The research proposal finds out that many of the challenges associated with crowds attending the Muslim pilgrimage to Saudi Arabia can be mitigated in case the Saudi Arabia government considers employing project managers as events Managers of the Hajji event. Amore interesting finding is that many technological devices proposed for deployment to aid in the identification of the dead or injured pilgrims can form one of the incredible tools for project managers to utilize in delivering strategies to curtail the occurrence of such encounters in the future. This comes in handy in suggesting that employing project managers to manage the Hajj event may undoubtedly aid in delivering Hajj both safely and successfully.

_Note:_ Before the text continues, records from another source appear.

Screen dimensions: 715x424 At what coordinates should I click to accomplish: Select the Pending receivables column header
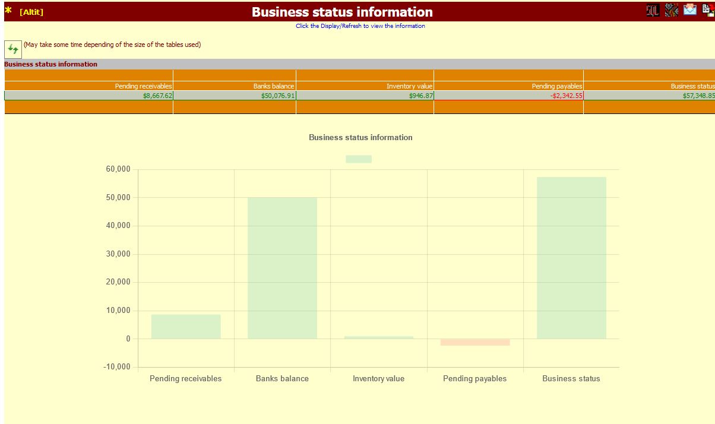tap(88, 86)
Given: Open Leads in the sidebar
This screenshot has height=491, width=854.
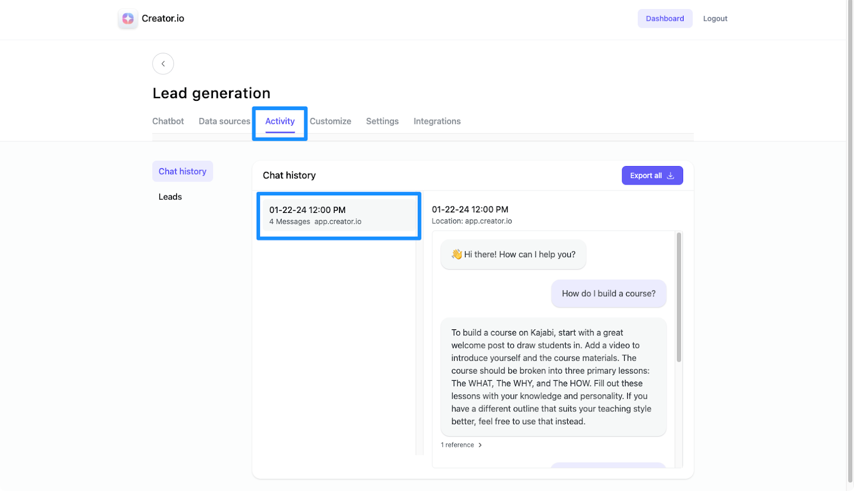Looking at the screenshot, I should (x=170, y=197).
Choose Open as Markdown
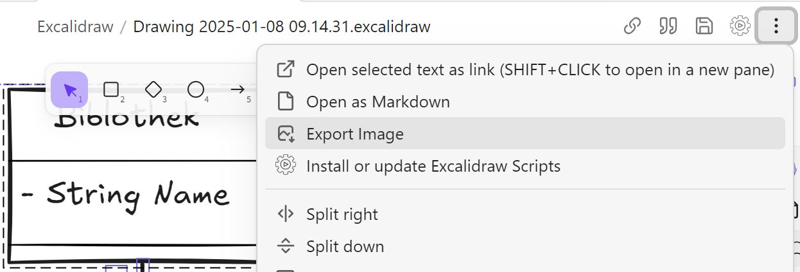Viewport: 800px width, 272px height. (525, 102)
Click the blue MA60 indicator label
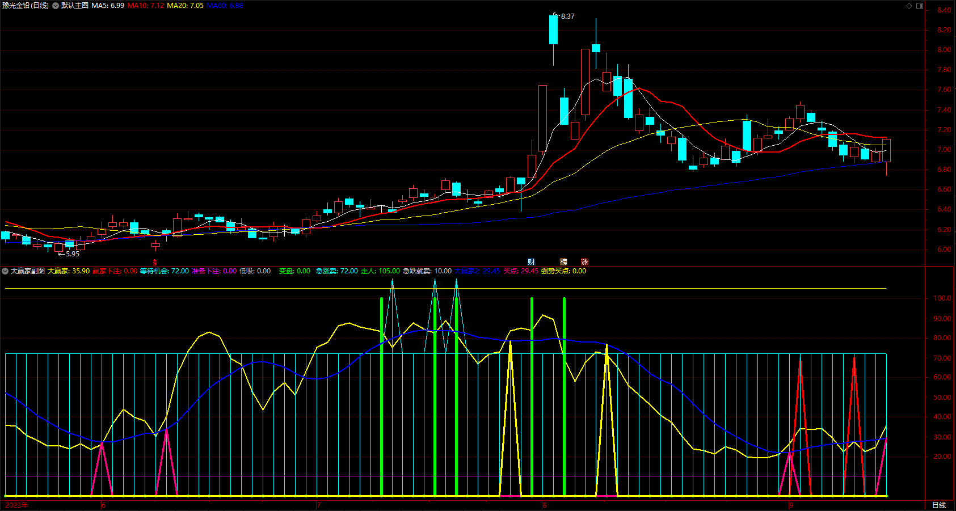 point(225,6)
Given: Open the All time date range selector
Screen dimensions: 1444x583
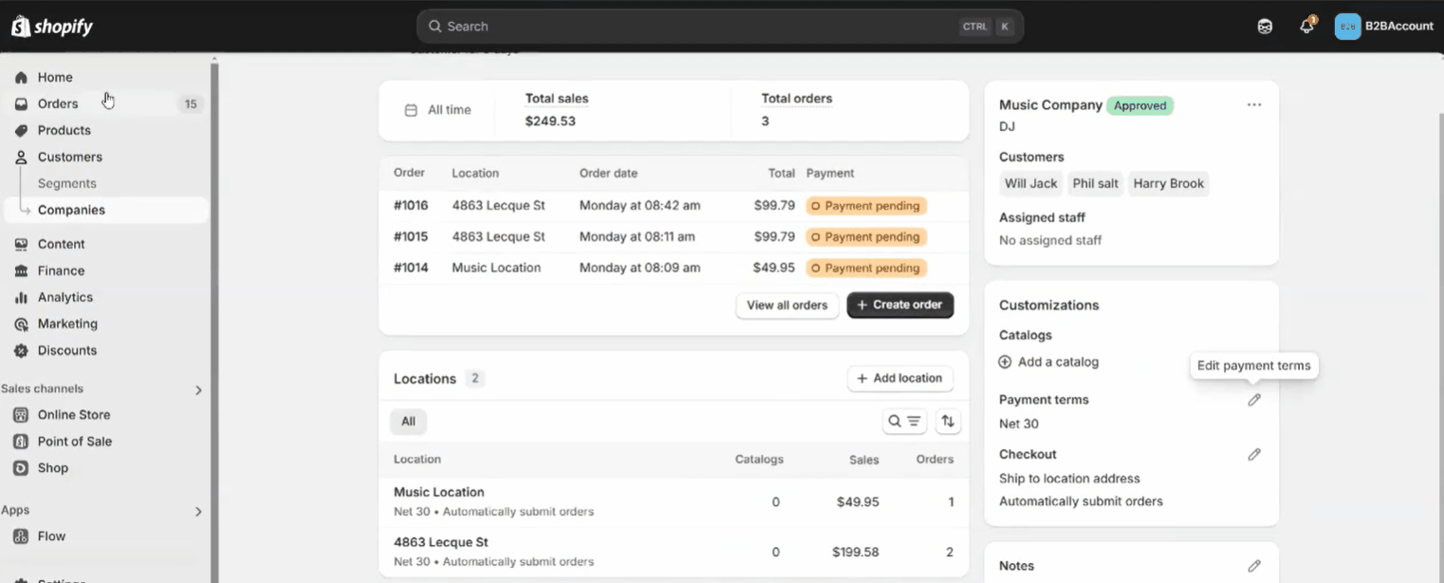Looking at the screenshot, I should pos(438,110).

The fifth pillar of Islam requires Muslims to attend Hajj at least once in their life if they can do so. The pilgrimage of Muslims is at the holy city of Mecca in Saudi Arabia. During this event, cases of deaths and injuries to the pilgrims are evident throughout the history of the Muslim faith. Such cases relate more commonly to stampedes, diseases, and fires. With the improvement of the transport (availability of jet transport), the number of Muslims attending the event annually has been on the rise. This means that the risks associated with the event are also on the rise. Amid, the Saudi Arabian government to help mitigate such risks, the research proposal recommends that the holy city of Mecca deserves to employ specialists as Project managers in Events management for the Hajj season to deliver Hajj successfully and safely. The proposal places this proposition since project managers specialists are well acquitted with concepts of scheduling and health and safety among other areas, which may incredibly aid in reducing the causes of injuries and deaths among pilgrims especially when more pilgrims would be expected to attend the event in future, as the world continues to get smaller.